■ **Text**
While I read these Smithsonian reports, you watch this koala video:

I steadfastly maintain that the koala is the keee-yutest bear, and with this, I believe I've put that debate to bed. G and I are getting a pair. You'll find them on our backs toting point-and-click cameras, to wit.

Posted by Kriston at 12:21 PM | Comments (5)

June 20, 2007

Pomoshow

Another Corc kernel to pass along: Sarah Newman, who replaced Stacey Schmidt as junior curator, is curating "Postmodernism", the followup to the Corcoran's "Modernism" show. That show started at the V&A and traveled to the Corc with Paul Greenhalgh; the Postmodernism starts here and will wind up there. More about Newman here.

According to the Los Angeles Times, the V&A is also staging an intermezzo exhibit that won't travel stateside: "Cold-War Modernism". Never heard of it.

Posted by Kriston at 4:00 PM | Comments (0)

Stop me if you've horde this one before

[So sue me, but I started up with an Mmorpg. It's all Emily's fault—she knew full well when she sent me the link that I was powerless to resist a text-based zombie apocalypse simulator.]

At the start, there's not too much for a z00b to do, so my time has been mostly absorbed by swaying to and fro and groaning every so often—errands I can take care of while I work. I think that Penny Heights, my adopted neighborhood, might be a bad one: there's graffiti everywhere ("PHDF Secured This BLOCK!"), and my first attempt to dine locally was met with some hostility (the business end of a sawed-off). It's been a little lonely, sure. Beyond the occasional scientist who finds me in a brain-addled stupor and extracts my DNA—it's a local custom, I guess—I've had few interactions. Quarantine might be too strong a word, but I do feel isolated. I've always been a union guy, and I'm thinking about joining up with the Local, which ought to improve my lot and expand my social network.

If you're ever in the area, don't be a stranger: I'm Armsmasher from Penny Heights, and currently I'm located outside the Salle Building, where I'm occupied with smashing a barricade in hopes of figuring out what's going on with those lights inside. Drop by and I'll have you for dinner!

Posted by Kriston at 2:55 PM | Comments (1)

Better Luck Next Decade!

After a thorough consideration (I'm sure), Documenta 12 denies Terence Koh "accreditation" as an artist. Marc Spiegler has the goods.

BONUS: AFC selects some T-Koh favorites.

Posted by Kriston at 1:35 PM | Comments (6)

Binstock Has Left the Building

Jonathan Binstock, contemporary curator of art at the Corcoran, has left that position for . . . Citibank?

Posted by Kriston at 1:12 PM | Comments (0)

Art, Meet Politics; Politics, Meet Art

1. Sarah Hromack explains that Serpentine Gallery pulled the plug on a light projection piece by Paul Chan about life in Baghdad before the Iraq War. Why? Because Fox News was hosting a party at the gallery. Serpentine, your new name is Sniveling.

2. Not only does Antonin Scalia defend Jack Bauer at an international justice conference, he also—no, let's take a moment to consider that. Whew, that's sorry to read. I understand that it's only a conference, and the attendees are like people at any other conference—they hope the hotel has HBO, they'd like to catch up on real work between sessions, they hope not to run into exes, whatever. But Scalia isn't a middle manager or a lowly graduate student, he's a Justice of the Supreme Court, and there is a dignity to that office that flows with its holder wherever he goes. Scalia should bear his office much better than he does. Watch all the 24 you like, sir, but remember that you have one of the highest duties in the entire world.

■ **Provided records**
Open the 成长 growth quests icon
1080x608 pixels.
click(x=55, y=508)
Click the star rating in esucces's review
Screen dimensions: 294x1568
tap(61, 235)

■ **Task set**
A. Answer these questions from the blog page:
(i) Who replaced Stacey Schmidt as junior curator?
(ii) What name does the writer use in the zombie game?
(iii) Whose light projection piece did Serpentine Gallery pull?
B. List every time of day given on the blog page for when a post was made.
C. From the blog page, reproduce the part that opens with the words containing "Posted by Kriston at 12:21" and closes with "4:00 PM | Comments (0)".

■ **Task answers**
A.
(i) Sarah Newman
(ii) Armsmasher from Penny Heights
(iii) Paul Chan's

B.
12:21 PM
4:00 PM
2:55 PM
1:35 PM
1:12 PM

C.
Posted by Kriston at 12:21 PM | Comments (5)

June 20, 2007

Pomoshow

Another Corc kernel to pass along: Sarah Newman, who replaced Stacey Schmidt as junior curator, is curating "Postmodernism", the followup to the Corcoran's "Modernism" show. That show started at the V&A and traveled to the Corc with Paul Greenhalgh; the Postmodernism starts here and will wind up there. More about Newman here.

According to the Los Angeles Times, the V&A is also staging an intermezzo exhibit that won't travel stateside: "Cold-War Modernism". Never heard of it.

Posted by Kriston at 4:00 PM | Comments (0)